Lisya menghela nafas, berharap Tere tidak sekaku itu. Mengingat sosok yang berada di dalam Agatha saat ini, adalah sahabat mereka berdua, Rei.
"Tere, aku tau kamu membencinya. Tapi, dia yang membantu kita untuk merawat Rei selama ini. Aku yakin, dia tidak sengaja malam itu. Kecelakaan itu terjadi, juga karena Rei yang ceroboh. Jangan salahkan Agatha terus" pinta Lisya membuat Tere mengalah dan memutuskan untuk menikmati sarapannya dan mengawasi Agatha dengan tajam.
"Jadi, sampai kapan kamu akan di sini? Aku rasa, kamu harus segera pergi"
"Em, aku memang akan segera pulang. Aku sangat berterima kasih kepada kalian berdua. Karena kalian, sudah menampungku semalam"
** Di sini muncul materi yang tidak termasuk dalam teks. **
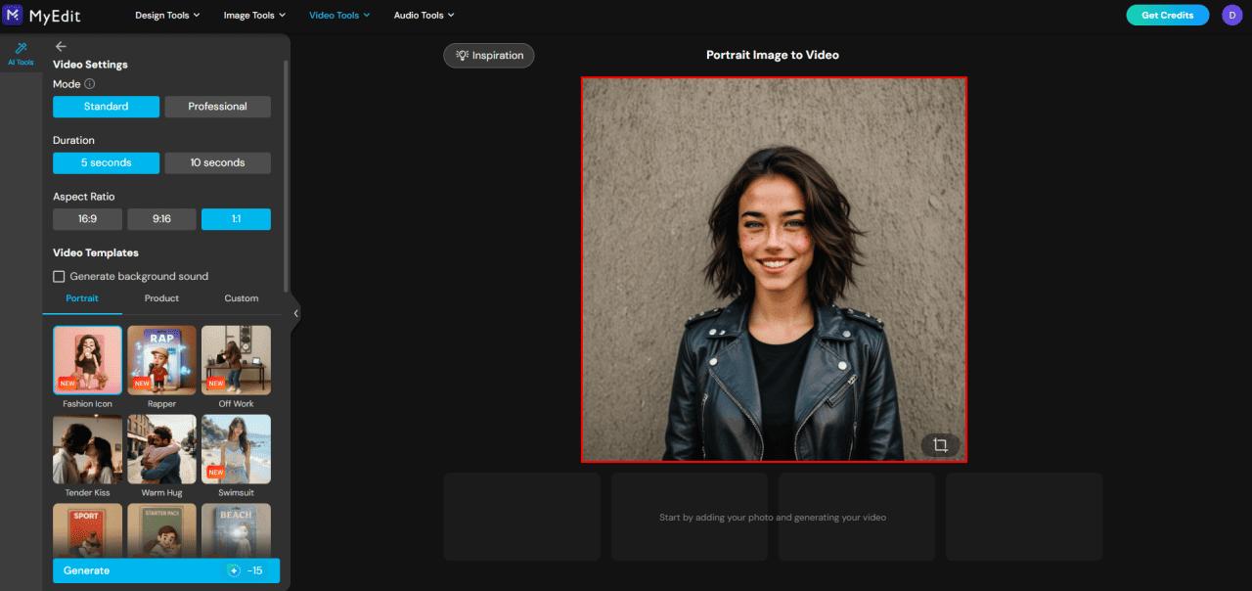The image size is (1252, 591).
Task: Select the 9:16 aspect ratio
Action: click(161, 218)
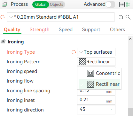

"Hm, lagipula untuk apa kabur? Apa anak orang kaya selalu melakukan hal itu jika mereka merajuk?" tanya Tere dengan lidah pedasnya,
"Aku, aku hanya butuh tempat menenangkan diri sejenak. Aku minta maaf, sudah merepotkan kalian" jawab Rei,
"Tere! Jangan seperti itu. Apa kamu ingin terlihat tidak sopan?" tanya Lisya sedikit emosi dengan apa yang Tere katakana ke pada Agatha,
"Aku hanya mengatakan hal yang sebenarnya. Seharusnya dia tidak pergi dan merajuk. Karena hal itu tidak akan menyelesaikan masalahnya. Meskipun aku tidak tau apa masalahnya, setidaknya kamu hadapi dan selesaikan" papar Tere yang membuat Rei tersentil dan menundukkan wajahnya. Apa yang dikatakan Tere benar. Tidak seharusnya Rei lari dari masalah. Rei segera berdiri dari posisi duduknya, kemudian menatap Lisya dan Tere secara bergantian,
"Terima kasih, kamu sudah membuka mata hatiku" aku Rei tulus, membuat Tere menganga.
Lisya tersenyum. Meskipun dia tidak melihat dengan jelas, dia dapat mengetahui ekspresi Tere saat ini.